O dossiê da candidatura foi enviado à organização no ano passado por uma equipe que, durante três meses, pesquisou e reuniu em andanças por 30 municípios do recôncavo baiano todos os elementos que integram uma das mais tradicionais manifestações da cultura popular brasileira.
Do dossiê fazem parte as referências históricas, suas funções social e simbólica, seus gêneros, estilos e influências, sua importância como fonte de inspiração para trocas interculturais e como matriz da música brasileira. Conta ainda com dois vídeos – um de dez minutos e outro de duas horas – com apresentações e depoimentos dos sambadores e sambadeiras, farto material fotográfico e um CD, com lançamento comercial programado para fevereiro de 2006.

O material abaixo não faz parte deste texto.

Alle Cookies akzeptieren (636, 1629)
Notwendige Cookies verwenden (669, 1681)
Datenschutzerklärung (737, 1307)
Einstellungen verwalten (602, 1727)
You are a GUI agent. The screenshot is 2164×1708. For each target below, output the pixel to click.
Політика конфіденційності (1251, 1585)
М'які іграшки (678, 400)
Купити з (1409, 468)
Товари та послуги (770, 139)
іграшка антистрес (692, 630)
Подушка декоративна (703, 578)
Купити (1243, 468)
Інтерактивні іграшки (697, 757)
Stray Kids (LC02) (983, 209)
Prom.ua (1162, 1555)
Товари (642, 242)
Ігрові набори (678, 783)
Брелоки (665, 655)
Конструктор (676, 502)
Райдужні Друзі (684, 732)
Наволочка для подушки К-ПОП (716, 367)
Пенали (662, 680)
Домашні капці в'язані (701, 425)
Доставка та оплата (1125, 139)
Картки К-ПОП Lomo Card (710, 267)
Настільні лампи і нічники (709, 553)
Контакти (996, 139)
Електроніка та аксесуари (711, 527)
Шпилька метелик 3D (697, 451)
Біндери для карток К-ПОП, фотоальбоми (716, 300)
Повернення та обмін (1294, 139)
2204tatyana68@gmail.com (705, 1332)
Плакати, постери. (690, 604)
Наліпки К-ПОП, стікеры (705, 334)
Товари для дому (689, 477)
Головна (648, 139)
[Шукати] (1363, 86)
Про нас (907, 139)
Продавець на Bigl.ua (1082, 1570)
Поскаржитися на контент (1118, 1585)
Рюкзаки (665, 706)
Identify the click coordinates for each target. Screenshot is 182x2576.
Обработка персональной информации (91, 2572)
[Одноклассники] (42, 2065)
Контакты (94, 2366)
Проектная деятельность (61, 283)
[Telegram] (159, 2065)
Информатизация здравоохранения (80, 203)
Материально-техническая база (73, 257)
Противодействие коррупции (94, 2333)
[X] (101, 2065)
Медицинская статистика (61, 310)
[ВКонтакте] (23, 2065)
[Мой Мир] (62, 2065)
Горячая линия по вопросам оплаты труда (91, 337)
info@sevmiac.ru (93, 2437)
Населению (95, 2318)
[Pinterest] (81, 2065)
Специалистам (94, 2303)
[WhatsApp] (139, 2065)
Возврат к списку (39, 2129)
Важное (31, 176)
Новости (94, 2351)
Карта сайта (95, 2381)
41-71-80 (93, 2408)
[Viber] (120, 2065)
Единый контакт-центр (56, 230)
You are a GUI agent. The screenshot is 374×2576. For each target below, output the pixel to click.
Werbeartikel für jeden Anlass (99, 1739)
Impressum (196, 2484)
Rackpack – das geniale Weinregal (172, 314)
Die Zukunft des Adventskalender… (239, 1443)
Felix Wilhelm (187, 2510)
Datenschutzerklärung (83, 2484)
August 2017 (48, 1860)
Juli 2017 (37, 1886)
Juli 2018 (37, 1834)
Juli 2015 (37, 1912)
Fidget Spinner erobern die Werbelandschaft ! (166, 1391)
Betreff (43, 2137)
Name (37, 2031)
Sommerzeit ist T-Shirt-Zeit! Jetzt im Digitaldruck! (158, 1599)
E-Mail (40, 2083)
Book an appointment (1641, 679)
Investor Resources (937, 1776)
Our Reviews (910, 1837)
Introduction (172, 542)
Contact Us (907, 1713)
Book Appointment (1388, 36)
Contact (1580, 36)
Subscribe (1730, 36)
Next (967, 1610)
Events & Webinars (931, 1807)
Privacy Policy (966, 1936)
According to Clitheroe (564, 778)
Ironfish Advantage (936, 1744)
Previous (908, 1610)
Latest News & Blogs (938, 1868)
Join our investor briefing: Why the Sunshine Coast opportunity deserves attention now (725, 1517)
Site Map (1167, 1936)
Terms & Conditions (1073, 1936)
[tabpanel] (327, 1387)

Com a decisão o samba de roda, que corria o risco de extinção, passa a ser a segunda expressão imaterial brasileira consagrada como patrimônio da humanidade. A primeira foi o conjunto de artes gráficas dos índios waiãpi, do Amapá, que é reconhecido desde 2.003. O primeiro edital de declaração de obras-primas do patrimônio imaterial foi aberto em 2001 – quando o Brasil não apresentou candidato.
“A Unesco reconheceu a riqueza dessa diversidade cultural presente no nosso samba e que se expressa numa variedade enorme de estilos e danças, instrumentos e canto. Tudo realizado por quem vive precariamente, mas que carrega uma tradição extremamente rica”, diz o jornalista Josias Pires, pesquisador de cultura popular e membro da equipe que produziu o dossiê. O Instituto do Patrimônio Histórico e Artístico Nacional (Ifhan) já havia concedido título semelhante ao samba-de- roda em outubro de 2004.
“Ao reconhecer o samba-de-roda, a Unesco se compromete com o plano de salvaguarda que acompanhou o dossiê e prevê uma série de ações de resgate e preservação”, comenta o coordenador da pesquisa, o carioca radicado no Recife (PE) Carlos Sandrone.
Sandrone destaca que a presença de pesquisadores baianos na equipe foi fundamental para o sucesso da candidatura. “A gente conseguiu basicamente porque a equipe reunia pessoas da Bahia que já tinham contato com o samba-de-roda, então não começamos do zero. Estive pela primeira vez no recôncavo em junho de 2004, e desde o início os sambadores e sambadeiras também acreditaram na importância da distinção que estava sendo pleiteada”, conta o pesquisador.
“Eu tô de parabéns, não estou?”. A pergunta de dona Dalva Damiana de Freitas, 77 anos, vem acompanhada de um êxtase que poucas vezes ela parece ter experimentado na vida. “Eu e todos daqui da região, a humanidade toda, né?”. A sambadeira, que desde os 13 anos arrasta o passo ao som dos batuques e violas na cidade de Cachoeira, transformou a brincadeira de quintal num estandarte da originalidade que entope a musicalidade local de riqueza sonora e gestual.
Em São Francisco do Conde, a pressão arterial de Mãe Áurea, a ialorixá de 72 anos do terreiro Angurusena Dya Nzambi, foi à estratosfera com a notícia que atravessou o mundo. Velha sambadeira do tradicional grupo Raízes de Angola, que surgiu dentro de seu candomblé, Mãe Áurea literalmente ficou sem palavras. A filha Alva Célia, também da roda, conta que chorou muito quando soube. “É um riqueza que sofria com a carência, o preconceito e a precariedade. Agora, esses valores estão sendo devolvidos à comunidade do samba”.